------ RECORD EXCERPTS ------

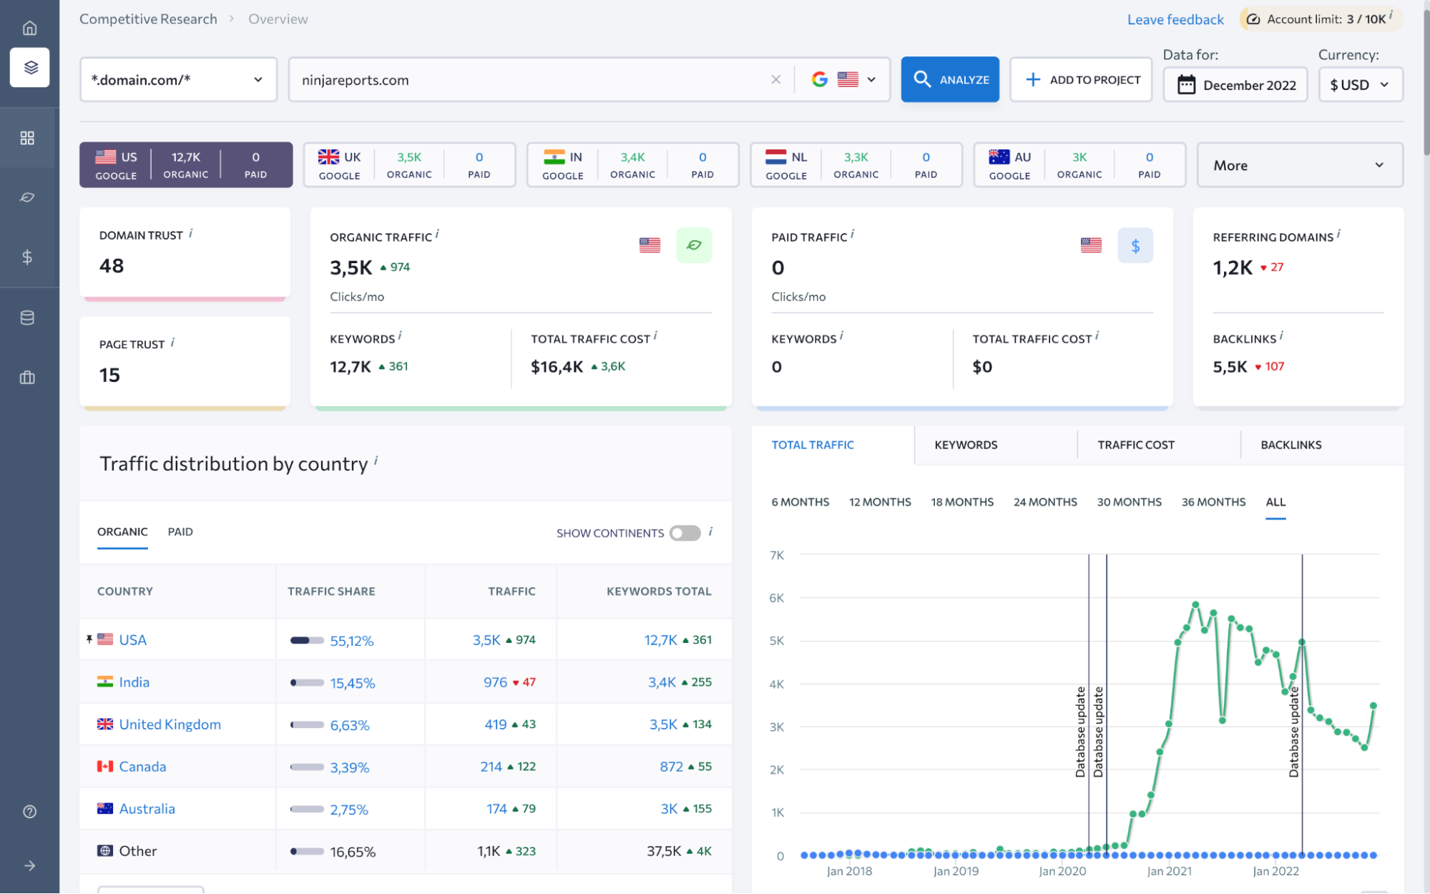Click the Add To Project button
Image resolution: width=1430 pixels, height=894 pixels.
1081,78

------
------ RECORD EXCERPTS ------

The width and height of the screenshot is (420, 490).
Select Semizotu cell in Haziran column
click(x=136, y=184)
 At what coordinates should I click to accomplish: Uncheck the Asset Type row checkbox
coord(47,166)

------
------ RECORD EXCERPTS ------

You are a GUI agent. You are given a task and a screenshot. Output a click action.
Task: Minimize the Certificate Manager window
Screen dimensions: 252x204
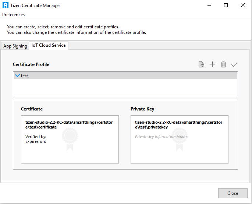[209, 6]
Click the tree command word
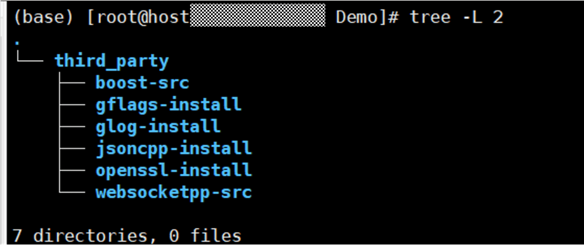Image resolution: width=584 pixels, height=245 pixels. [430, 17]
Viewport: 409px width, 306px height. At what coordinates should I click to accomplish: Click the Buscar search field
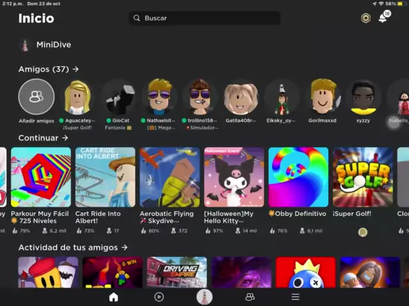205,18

------

### [TASK DESCRIPTION]
Across the listing above, how many lines include the string "screenshot"? Answer with a single number.

### [RESULT]
2